> TEXT EXCERPT:
════════════════════

The possibility of suffering being redeemed by art, being made meaningful and thus real (as opposed to merely actual, something that happens to exist, happens to occur), is still vital to me. Art reminds us of the uniqueness, particularity, and intrinsic value of things, including ourselves. I sometimes have little sense of myself as existing in the world in any significant way outside of my poetry. That’s where my real life is, the only life that’s actually mine. So there’s also the wish to rescue myself from my own quotidian existence, which is me but is at the same time not me at all. I am its, but it’s not mine. For most of us most of the time, life is a succession of empty moments. You’re born, you go through x experiences, you die, and then you’re gone. No one always burns with Pater’s hard, gem-like flame. There’s a certain emptiness to existence that I look to poetry, my own poetry and the poetry of others, to fulfill or transcend. I have a strong sense of things going out of existence at every second, fading away at the very moment of their coming into bloom: in the midst of life we are in death, as the Book of Common Prayer puts it.

In that sense everyone is drowning, everything is drowning, every moment of living is a moment of drowning. I have a strong sense of the fragility of the things we shore up against the ruin which is life: the fragility of natural beauty but also of artistic beauty, which is meant to arrest death, but embodies death in that very arrest. Goethe’s Faust is damned when he says, “Oh moment, stay.” At last he finds a moment he longs to preserve, but the moment dissipates when it’s halted. The moment is defined by its transience; to fix it is to kill it. Art is a simulacrum of life that embodies and operates by means of death. The aesthetic impulse is the enemy of the lived moment at the same time that it attempts both to preserve and to transcend that moment. This is the inescapable aporia of art. “One has to be downright naive to think that art can restore to the world the fragrance it has lost, according to a line by Baudelaire” (Adorno, Aesthetic Theory 59). Art itself is so vulnerable, to time, to indifference, especially in a society like ours that cares nothing for the potentials art offers, that if anything seeks to repress them in the name of profit or proper order. I have an intense desire to rescue these things that have touched me and place them somewhere for safekeeping, which is both impossible and utterly necessary.

What we take out of life is the luminous moment, which can be a bare branch against a morning sky so overcast it’s in whiteface, seen through a window that warps the view because the glass has begun to melt with age. Or it can be the face of a beautiful man seen in passing on a crowded street, because beauty is always passing, and you see it but it doesn’t see you. It’s the promise that beauty is possible and the threat that it’s only momentary: if someone doesn’t write it down it’s gone. The moment vanishes without a trace and then the person who experiences that moment vanishes and then there’s nothing. Except perhaps the poem, which can’t change anything. As Auden said, poetry makes nothing happen, which also implies the possibility of making “nothing” an event rather than a mere vacancy. Poetry rescues nothing and no one, but it embodies that helpless, necessary will to rescue, which is a kind of love, my love for the world and the things and people in the world.

════════════════════

> SOURCE EXCERPT:
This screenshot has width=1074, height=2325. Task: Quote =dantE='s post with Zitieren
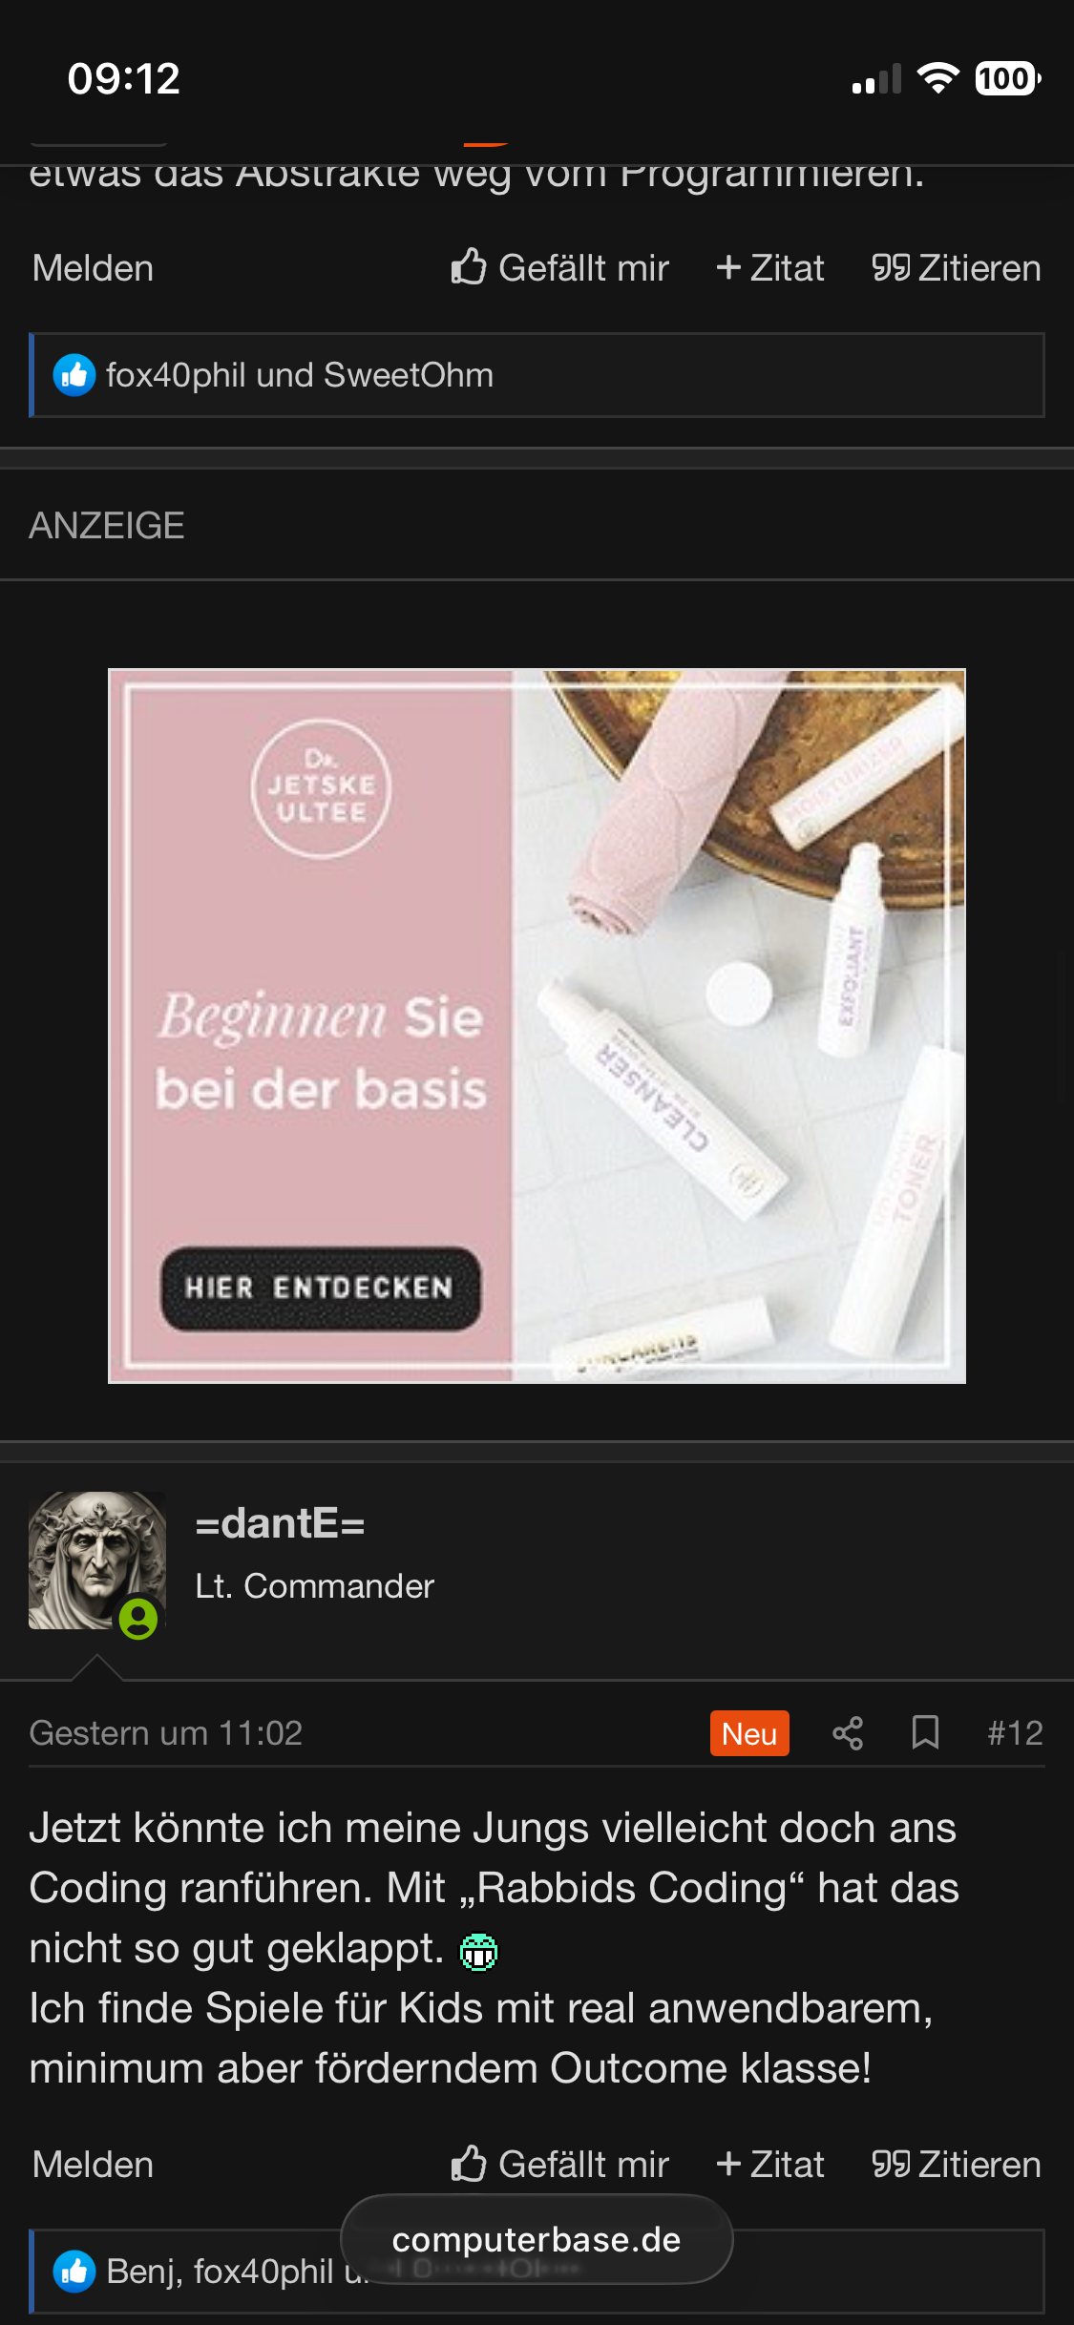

════════════════════

> DIRECTIONS:
1. In the excerpt on art and loss, what words does Goethe's Faust say that lead to his damnation?
2. Rewrite the paragraph of the excerpt on art and loss that begins "What we take out of life" as a short bulleted list that keeps its main points.

> ANSWERS BY TASK:
1. "Oh moment, stay."

2.
- What we take from life is the luminous moment, such as a bare branch against a white, overcast morning sky seen through old, warped window glass, or a beautiful man's face glimpsed on a crowded street.
- Beauty is always passing: you see it, but it doesn't see you.
- Such a moment holds both the promise that beauty is possible and the threat that it lasts only an instant; if no one writes it down, it's gone.
- The moment vanishes, then the person who lived it vanishes, and nothing is left except perhaps the poem, which can't change anything.
- As Auden said, poetry makes nothing happen, which also suggests that "nothing" can be made into an event rather than a mere emptiness.
- Poetry rescues no one and nothing, but it carries the helpless, necessary will to rescue, a kind of love for the world and its things and people.